Escucho la voz de una de las madres de los desaparecidos: “¿Usted cree que mi niño sigue vivo?” Me pregunta suplicante. Mi cabeza dice que sí, pero mi boca enmudece. Miro a mi alrededor, temerosa de que alguien descubra que añoro buscar una luz. La periodista en mí, la objetiva se fue al carajo, la mujer mexicana busca respuestas, no las halla. Leo las transcripciones sobre las amenazas, los asaltos y la tortura, las llamadas telefónicas a los militares, los gritos de los jóvenes pidiendo ayuda, la voz de Omar el joven que sobrevivió para contarnos la verdad.
Se trata de enfrentar a un gobierno obsesionado con negar la verdad y reinventar a golpe de declaraciones falsas un México falso. Observo la caja de pañuelos desechables al lado de mi escritorio, las lágrimas resecas en una montañita de papel blanco apilada para recordarme que aún es posible llorar ante la vida y la muerte. Lloramos pero seguimos, seguimos aunque nos duela y frente a la evidencia de muerte buscamos vida y verdades que nos permitan vivirla.
No cabe duda, las historias de Ayotzinapa son brutales y sin embargo es indispensable conocerlas de principio a fin. Los nombres de los cuarenta y tres están allí, cohabitando entre las páginas de los diarios, en redes sociales, en la montaña de Guerrero, en la memoria de los miserables políticos que escalan al poder sobre la juventud desechable, pensando tal vez que como hay sobrepoblación en este país, unos menos a nadie le hacen falta. Pero sí faltan, los rebeldes y libres siempre faltan.
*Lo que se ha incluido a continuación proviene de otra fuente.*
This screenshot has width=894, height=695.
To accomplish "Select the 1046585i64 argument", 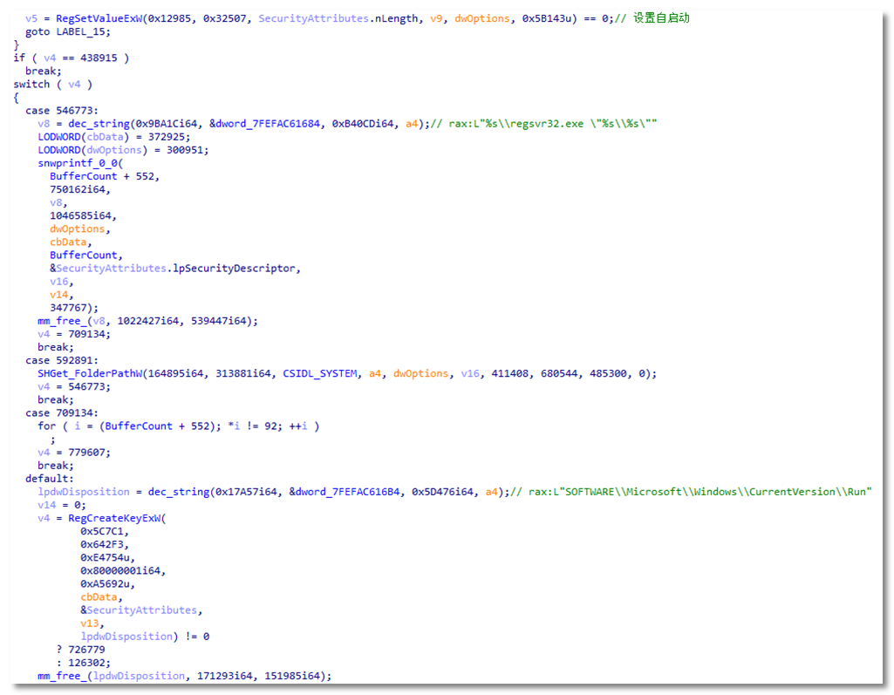I will pyautogui.click(x=83, y=215).
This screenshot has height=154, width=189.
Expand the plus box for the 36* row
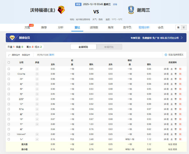click(37, 79)
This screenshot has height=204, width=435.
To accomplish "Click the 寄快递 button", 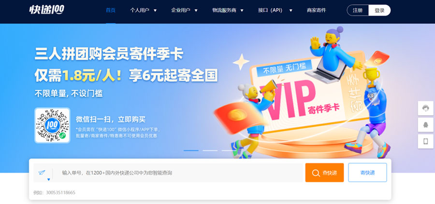I will coord(368,173).
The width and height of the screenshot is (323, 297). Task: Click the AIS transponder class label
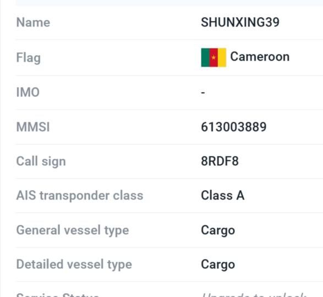point(80,196)

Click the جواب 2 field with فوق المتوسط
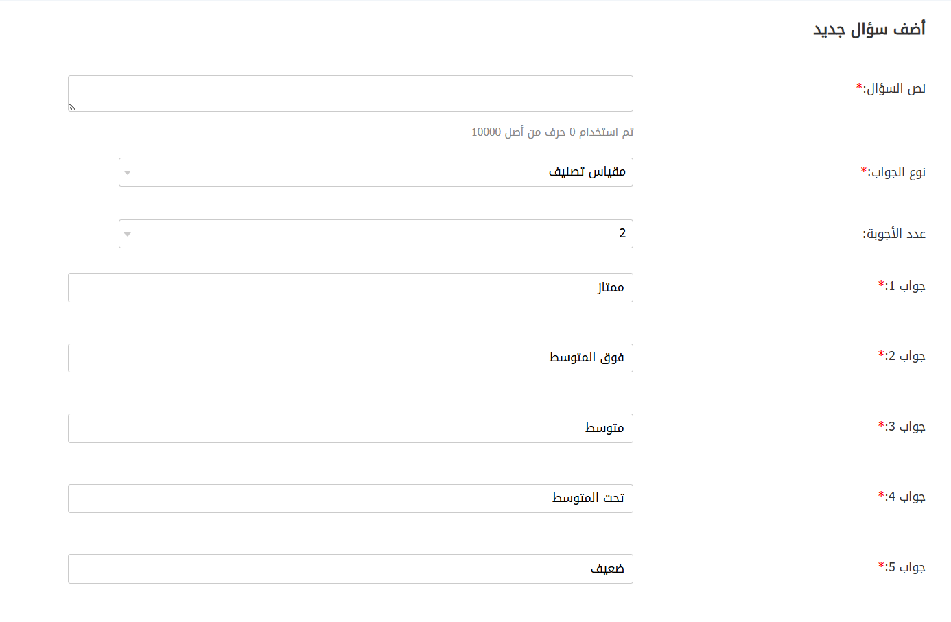click(x=350, y=358)
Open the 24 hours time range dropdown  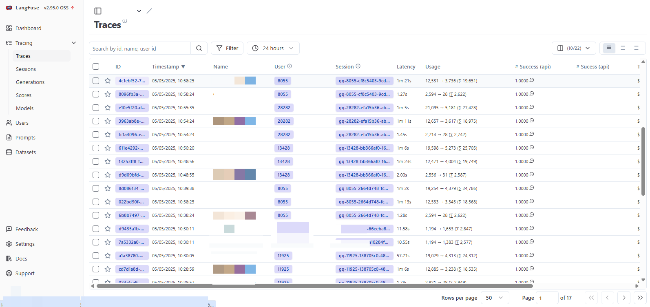(x=273, y=48)
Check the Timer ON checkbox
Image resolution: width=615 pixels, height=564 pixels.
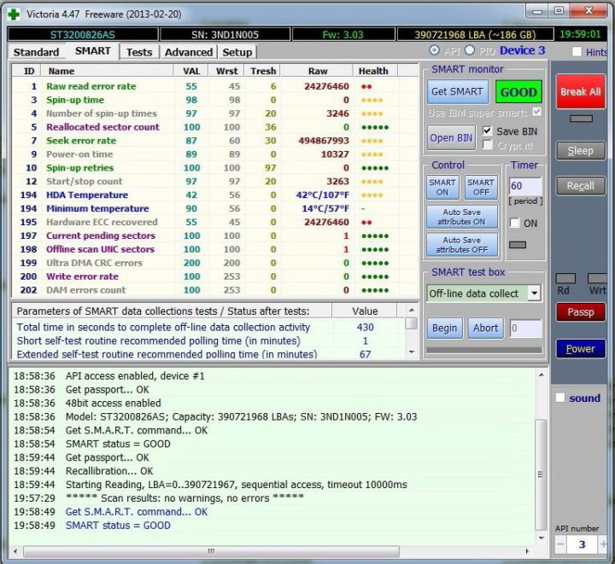514,223
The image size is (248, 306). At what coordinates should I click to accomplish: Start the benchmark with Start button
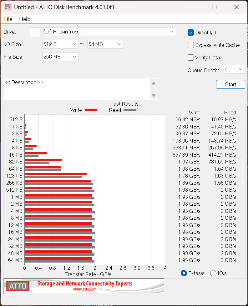click(230, 84)
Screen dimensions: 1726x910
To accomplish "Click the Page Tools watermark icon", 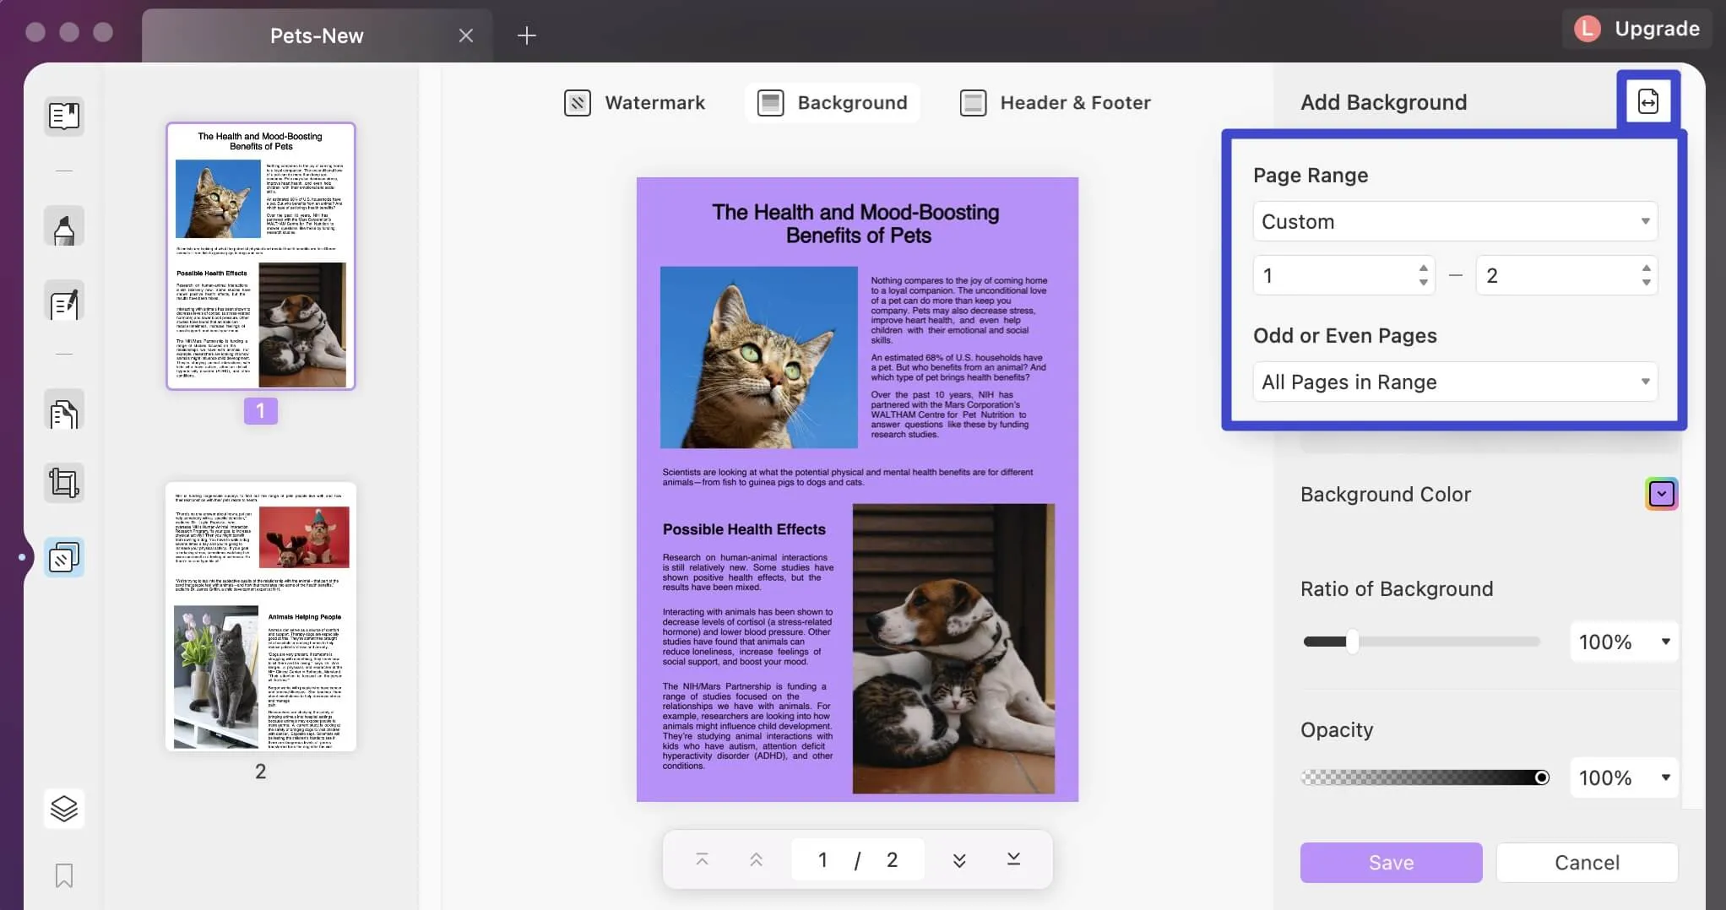I will [64, 558].
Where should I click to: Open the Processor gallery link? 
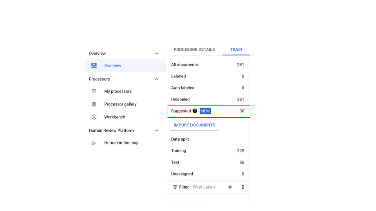point(120,104)
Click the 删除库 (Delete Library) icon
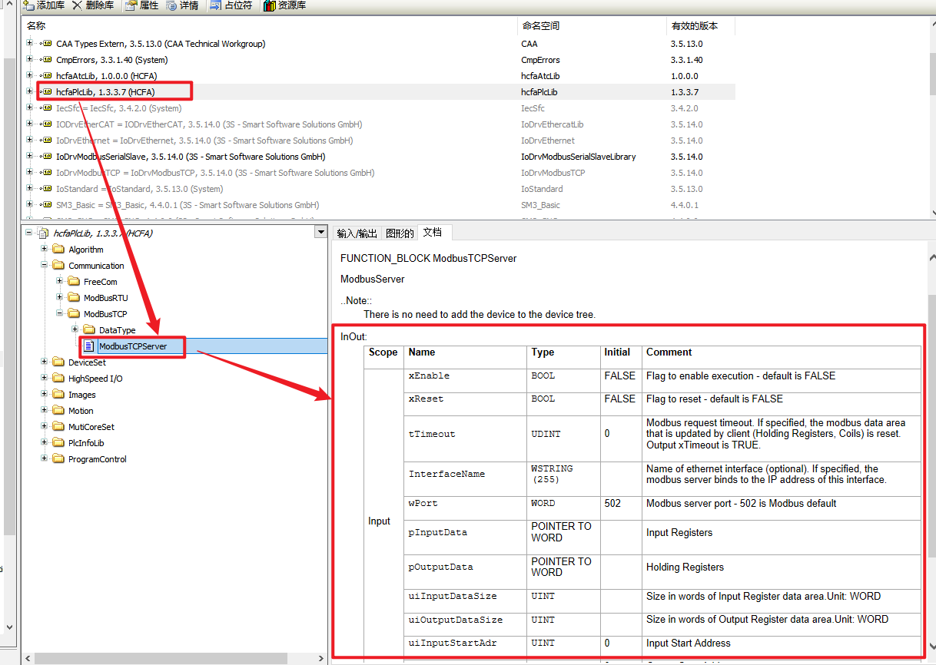Image resolution: width=936 pixels, height=665 pixels. click(78, 5)
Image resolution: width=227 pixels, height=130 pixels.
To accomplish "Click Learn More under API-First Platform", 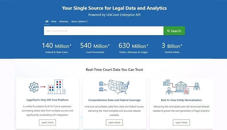I will (47, 123).
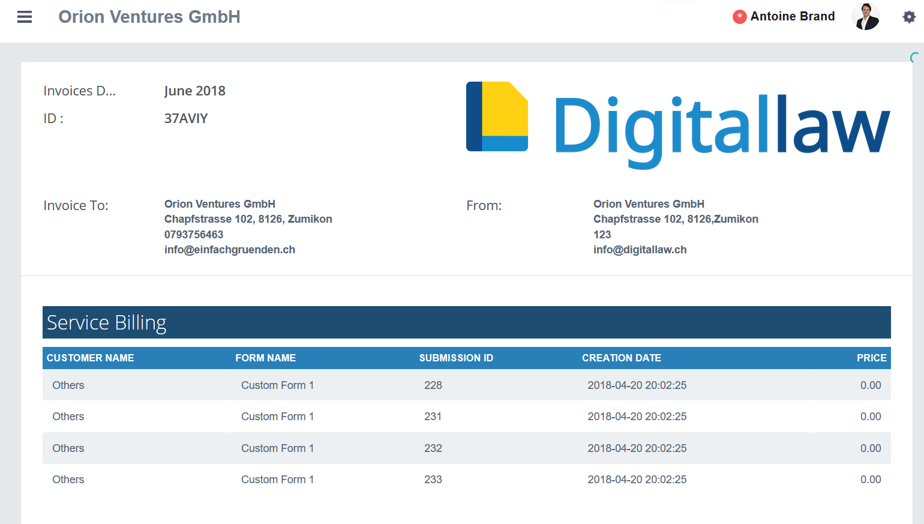The width and height of the screenshot is (924, 524).
Task: Click Custom Form 1 in the submission 232 row
Action: click(277, 448)
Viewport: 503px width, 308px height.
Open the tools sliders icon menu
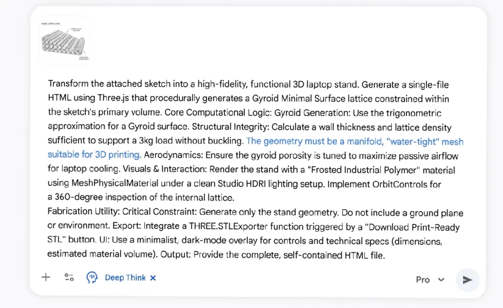click(69, 278)
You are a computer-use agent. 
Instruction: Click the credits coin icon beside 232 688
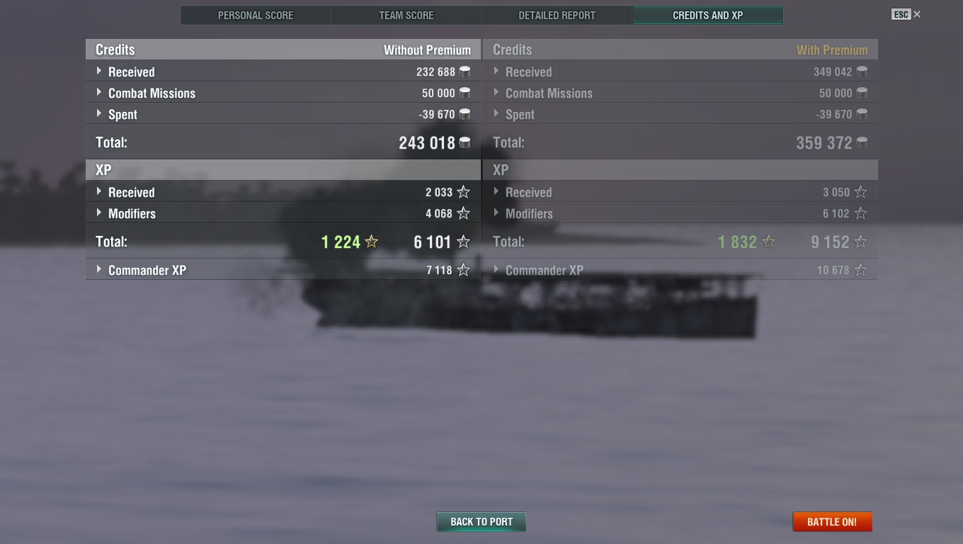[x=465, y=72]
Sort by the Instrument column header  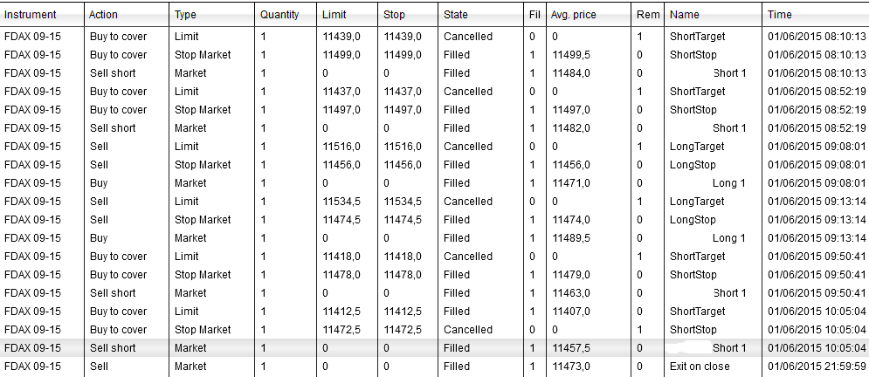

Como sobreviviente de tortura policíaca entiendo el momento de la oscuridad cuando una le dice al compatriota: «no me mates, por favor no me mates», y el policía sonríe y acomete, tortura y sigue. A otras, a otros si les matan, pensé al dejar mi grabadora. Cuando se sobrevive a un manotazo brutal del Estado corruptor se aprende que la empatía no es ponerse en los zapatos de los otros, de las otras, la empatía resignifica la alteridad, es recuerdo de que estamos interconectados, de que somos la marea de la libertad y la palabra viva de un pueblo. Las madres de los cuarenta y tres creen que sus hijos siguen con vida, mientras sus esposos excavan y encuentran fosas clandestinas con cuerpos de no se sabe quién regados por la montaña. La siembra de muertos no siempre cosecha silencios; eso lo hemos aprendido desde que descubrimos los feminicidios en Ciudad Juárez.
Las madres de los jóvenes viajan por el país, hablan de frente para ponerle carne a la palabra y rostro a los responsables de esta locura con impecable lucidez, van tejiendo verdades de una de las historias más oscuras sobre un México de fantasmas, donde los rebeldes desaparecen. Veo la pobreza en que están sumidas las familias de Ayotzinapa, pero la dignidad con la que enfrentan la injusticia social les da la estatura de gigantes amorosas «¿cuántos, cuántas somos contra la ignominia de la pobreza y el racismo?» me pregunta la más cansada de las madres huérfanas de sus hijos. «Muchas, somos millones», le respondo segura de que es cierto, de que el mundo no permitirá que México se convierta en el nuevo modelo de la dictadura capitalista que aniquila las libertades a golpe de fusil.